*简答题 1*.
根据下面关于 Flink 加权平均聚合函数的文段回答：
(a) 计算加权平均值时，accumulator 需要存储哪两项内容？
(b) accumulate 方法中由用户自定义的两个输入是什么？
(c) 为什么 Scala 样例里要定义 getResultType() 和 getAccumulatorType()？
*简答题 2*. 下面关于 Flink 加权平均聚合函数的文段停在 Scala 代码中间，请从最后一行之后接着写下去。

*文段*.
为了计算加权平均值,accumulator 需要存储加权总和以及数据的条数。在我们的例子里,我们定义了一个类 WeightedAvgAccum
来作为 accumulator。Flink 的 checkpoint 机制会自动保存 accumulator,在失败时进行恢复,以此来保证精确一次的语义。
我们的 WeightedAvg
(聚合函数)的 accumulate
方法有三个输入参数。第一个是 WeightedAvgAccum
accumulator,另外两个是用户自定义的输入:输入的值 ivalue
和 输入的权重 iweight
。尽管 retract()
、merge()
、resetAccumulator()
这几个方法在大多数聚合类型中都不是必须实现的,我们也在样例中提供了他们的实现。请注意我们在 Scala 样例中也是用的是 Java 的基础类型,并且定义了 getResultType()
和 getAccumulatorType()
,因为 Flink 的类型推导对于 Scala 的类型推导做的不是很好。
Java
/**
* Accumulator for WeightedAvg.
*/
public static class WeightedAvgAccum {
public long sum = 0;
public int count = 0;
}
/**
* Weighted Average user-defined aggregate function.
*/
public static class WeightedAvg extends AggregateFunction<Long, WeightedAvgAccum> {
@Override
public WeightedAvgAccum createAccumulator() {
return new WeightedAvgAccum();
}
@Override
public Long getValue(WeightedAvgAccum acc) {
if (acc.count == 0) {
return null;
} else {
return acc.sum / acc.count;
}
}
public void accumulate(WeightedAvgAccum acc, long iValue, int iWeight) {
acc.sum += iValue * iWeight;
acc.count += iWeight;
}
public void retract(WeightedAvgAccum acc, long iValue, int iWeight) {
acc.sum -= iValue * iWeight;
acc.count -= iWeight;
}
public void merge(WeightedAvgAccum acc, Iterable<WeightedAvgAccum> it) {
Iterator<WeightedAvgAccum> iter = it.iterator();
while (iter.hasNext()) {
WeightedAvgAccum a = iter.next();
acc.count += a.count;
acc.sum += a.sum;
}
}
public void resetAccumulator(WeightedAvgAccum acc) {
acc.count = 0;
acc.sum = 0L;
}
}
// 注册函数
StreamTableEnvironment tEnv = ...
tEnv.registerFunction("wAvg", new WeightedAvg());
// 使用函数
tEnv.sqlQuery("SELECT user, wAvg(points, level) AS avgPoints FROM userScores GROUP BY user");
Scala
import java.lang.{Long => JLong, Integer => JInteger}
import org.apache.flink.api.java.tuple.{Tuple1 => JTuple1}
import org.apache.flink.api.java.typeutils.TupleTypeInfo
import org.apache.flink.table.api.Types
import org.apache.flink.table.functions.AggregateFunction
/**
* Accumulator for WeightedAvg.

*原始资料*.
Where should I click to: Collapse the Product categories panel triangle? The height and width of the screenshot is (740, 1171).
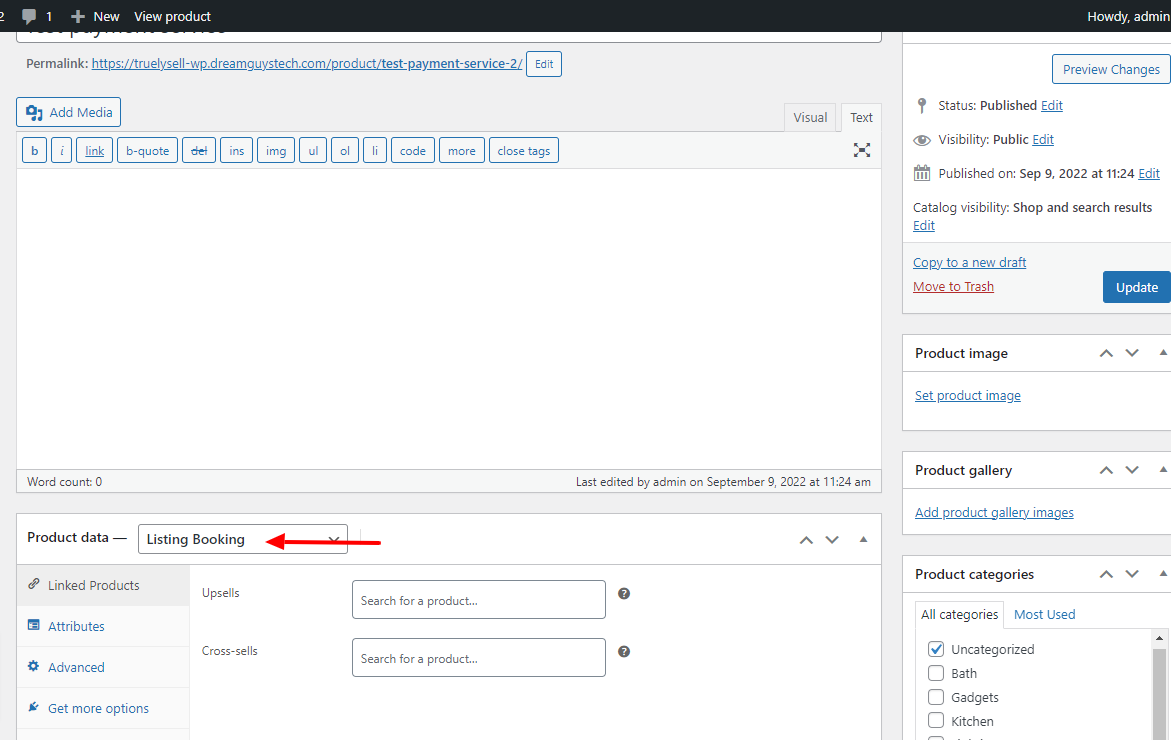pyautogui.click(x=1162, y=574)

*参考答案 1*.
(a) 加权总和以及数据的条数。
(b) 输入的值 ivalue 和输入的权重 iweight。
(c) 因为 Flink 的类型推导对于 Scala 的类型推导做得不是很好。

*参考答案 2*.
*/
class WeightedAvgAccum extends JTuple1[JLong, JInteger] {
sum = 0L
count = 0
}
/**
* Weighted Average user-defined aggregate function.
*/
class WeightedAvg extends AggregateFunction[JLong, CountAccumulator] {
override def createAccumulator(): WeightedAvgAccum = {
new WeightedAvgAccum
}
override def getValue(acc: WeightedAvgAccum): JLong = {
if (acc.count == 0) {
null
} else {
acc.sum / acc.count
}
}
def accumulate(acc: WeightedAvgAccum, iValue: JLong, iWeight: JInteger): Unit = {
acc.sum += iValue * iWeight
acc.count += iWeight
}
def retract(acc: WeightedAvgAccum, iValue: JLong, iWeight: JInteger): Unit = {
acc.sum -= iValue * iWeight
acc.count -= iWeight
}
def merge(acc: WeightedAvgAccum, it: java.lang.Iterable[WeightedAvgAccum]): Unit = {
val iter = it.iterator()
while (iter.hasNext) {
val a = iter.next()
acc.count += a.count
acc.sum += a.sum
}
}
def resetAccumulator(acc: WeightedAvgAccum): Unit = {
acc.count = 0
acc.sum = 0L
}
override def getAccumulatorType: TypeInformation[WeightedAvgAccum] = {
new TupleTypeInfo(classOf[WeightedAvgAccum], Types.LONG, Types.INT)
}
override def getResultType: TypeInformation[JLong] = Types.LONG
}
// 注册函数
val tEnv: StreamTableEnvironment = ???
tEnv.registerFunction("wAvg", new WeightedAvg())
// 使用函数
tEnv.sqlQuery("SELECT user, wAvg(points, level) AS avgPoints FROM userScores GROUP BY user")
Python
'''
Java code:
/**
* Accumulator for WeightedAvg.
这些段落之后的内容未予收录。